Preparations and precautions

  • Every effort should be made to start surgery within 3 h of the time when the decision for DC is made (unless IV rtPA has been used, in which case 12 h should elapse after its use).

  • If the INR is 1.3 or higher, fresh frozen plasma or prothrombin complex concentrate, in addition to vitamin K, should be given before the start of surgery.

  • If antiplatelet agents (clopidogrel, aspirin) have been administered within 7 days, platelets should be given at the start of surgery.

  • If the hematocrit is less than 30%, packed red blood cells should be slowly transfused (25–50 mL/h) prior to the start of surgery.

Procedure

  • A large, low, frontotemporoparietal craniectomy is required.

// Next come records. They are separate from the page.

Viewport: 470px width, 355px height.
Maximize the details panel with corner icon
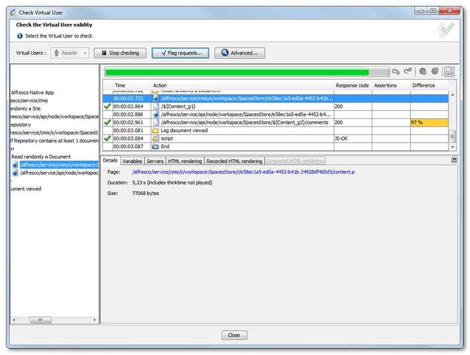454,160
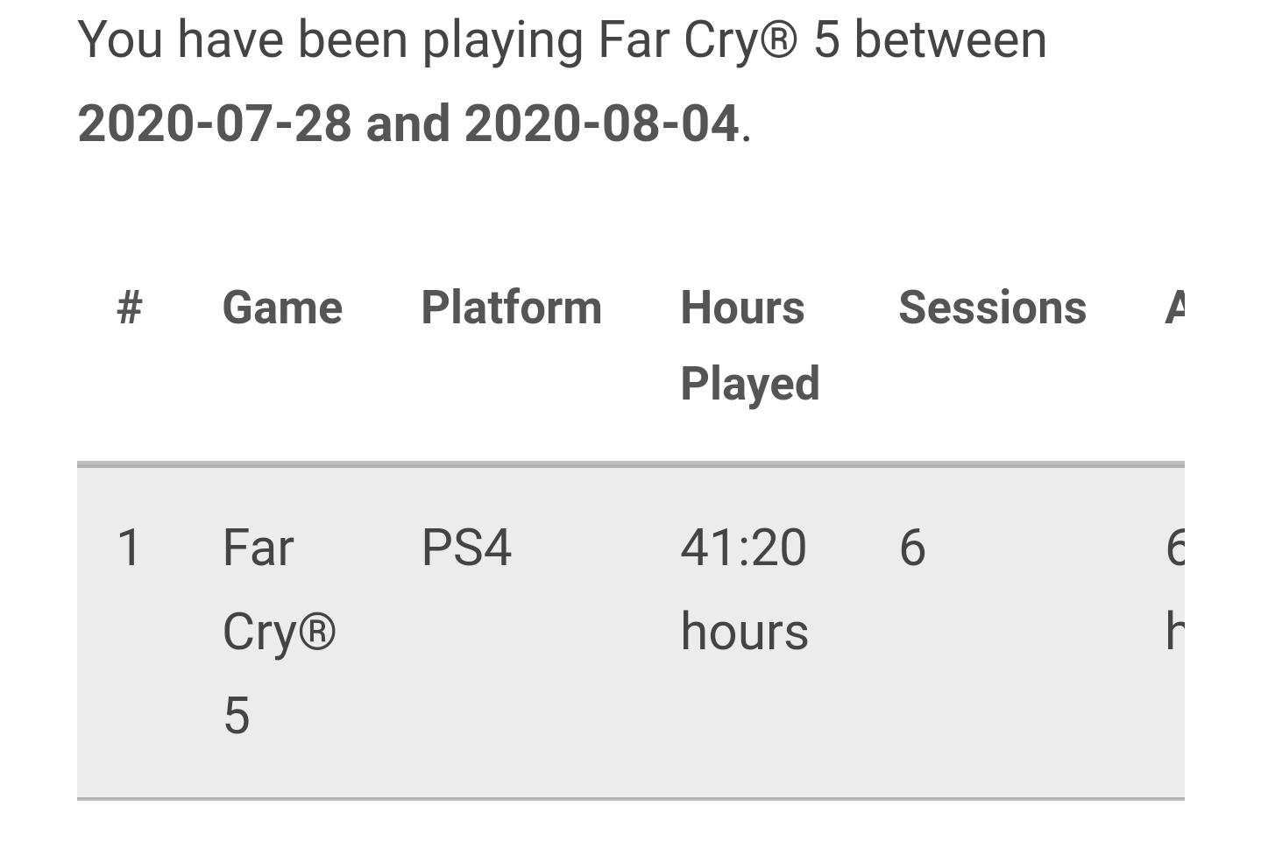Click the word "between" in the sentence
The height and width of the screenshot is (849, 1261).
950,40
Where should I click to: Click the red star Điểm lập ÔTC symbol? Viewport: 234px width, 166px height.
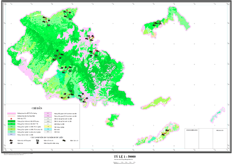(x=11, y=118)
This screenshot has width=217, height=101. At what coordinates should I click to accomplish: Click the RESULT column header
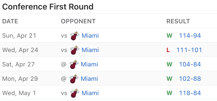click(178, 21)
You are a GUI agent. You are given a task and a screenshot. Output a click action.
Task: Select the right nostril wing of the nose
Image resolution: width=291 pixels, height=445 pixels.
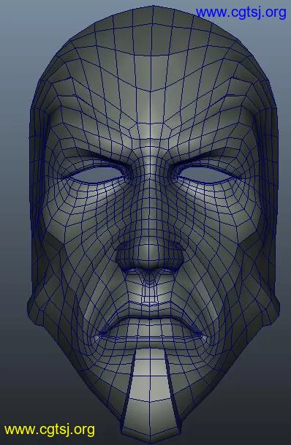[x=174, y=256]
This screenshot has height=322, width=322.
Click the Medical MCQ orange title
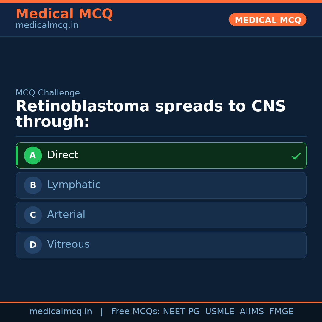click(64, 14)
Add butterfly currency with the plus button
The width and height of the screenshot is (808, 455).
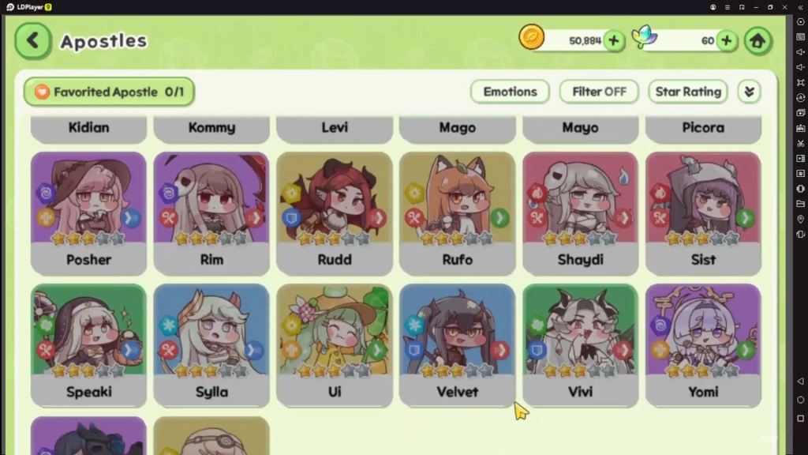(x=726, y=41)
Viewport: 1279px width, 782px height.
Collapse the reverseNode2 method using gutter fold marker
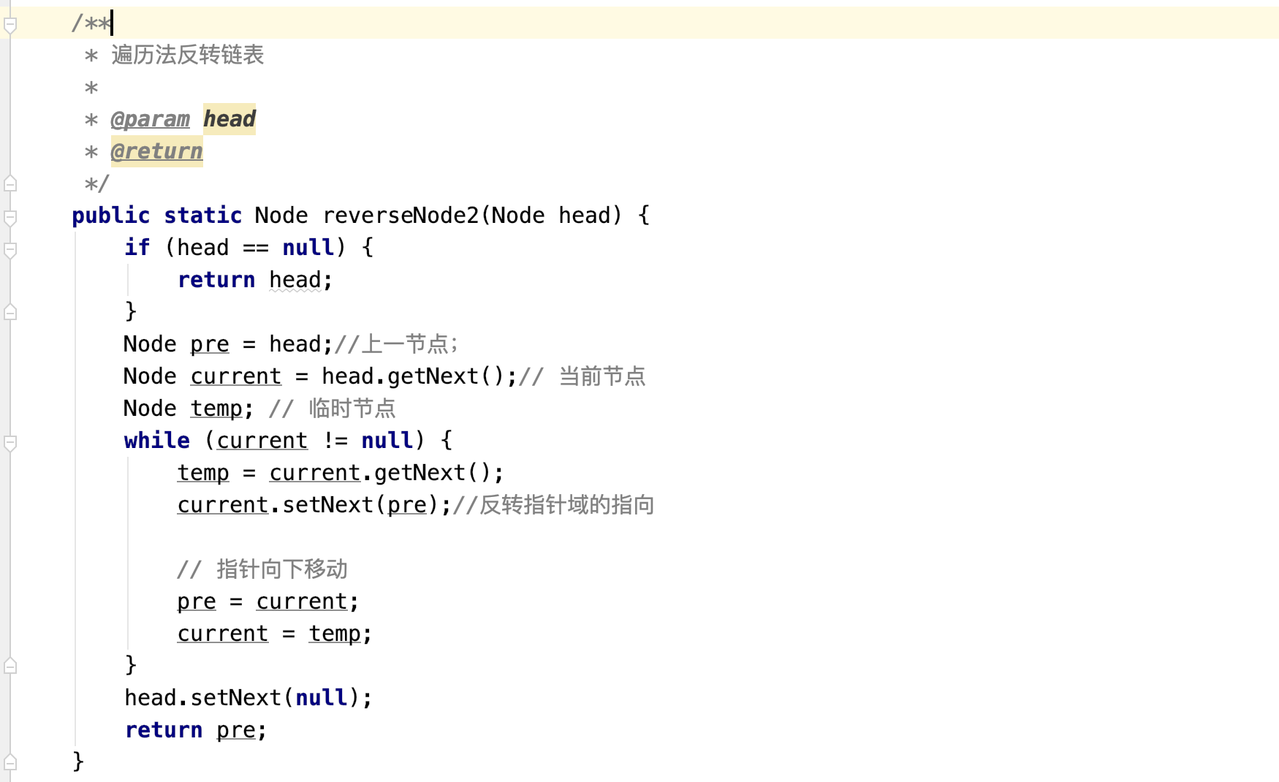(x=10, y=217)

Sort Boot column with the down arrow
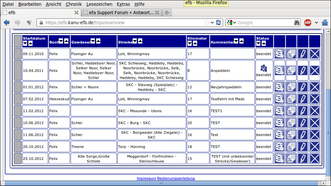pos(61,41)
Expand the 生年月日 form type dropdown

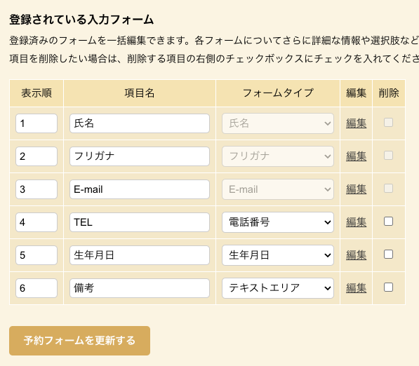[278, 255]
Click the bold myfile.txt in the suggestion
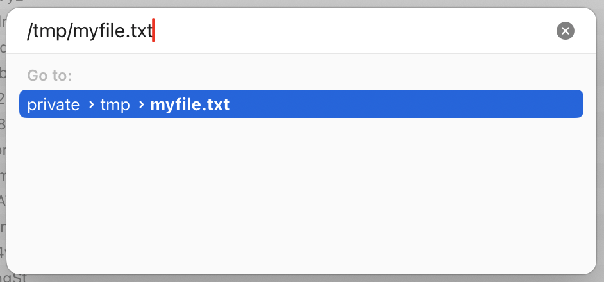Viewport: 604px width, 282px height. [190, 104]
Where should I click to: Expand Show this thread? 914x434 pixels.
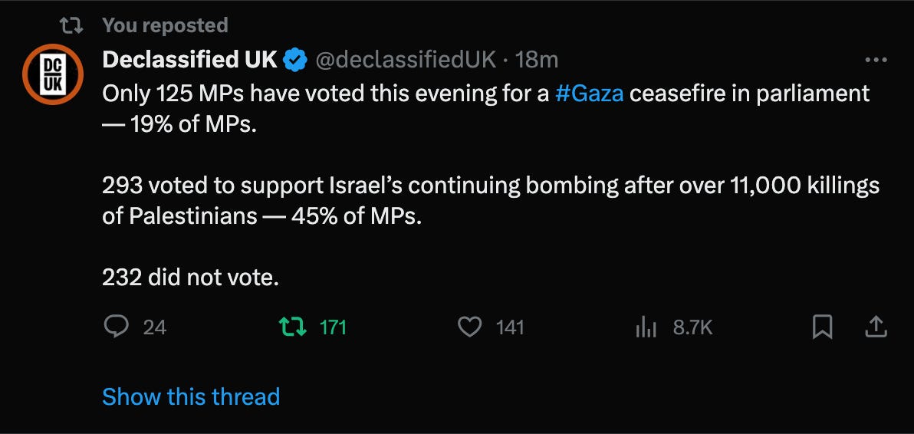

  • The scalp flap is made using a large “question-mark” incision from the widow’s peak, proceeding posteriorly toward the vertex, then curving inferiorly above the pinna and down to the zygoma.

  • A large frontotemporoparietal bone flap with a diameter of 14 cm or more is removed [49]. The bone flap is positioned to avoid violating the frontal sinus, unless the frontal sinus is huge. The medial limit of the craniectomy is about 2 cm from the midline, and the posterior limit is about 5 cm posterior to the external auditory canal. The temporal squama is resected down to the floor of the middle cranial fossa.

  • A large dural opening with step-wise expansive duraplasty is preferred:

    • ○ The cruciate opening described by Yao et al. [50] may be used but may limit decompression of the temporal lobe.

    • ○ Alternatively, opening the dura parallel to the bony exposure of the middle fossa may give wider decompression of the temporal lobe.

  • A subgaleal drain, placed to bulb suction, is used to prevent an accumulation of blood in the subgaleal space that could compromise the decompression.

  • A two-layer scalp closure is preferred.

  • Temporal lobectomy usually is not performed, and infarcted tissue usually is not resected. It is left to the discretion of the surgeon whether to resect necrotic tissue with hemorrhagic conversion.

  • The best medical management to minimize elevations in ICP, as described above, should be continued.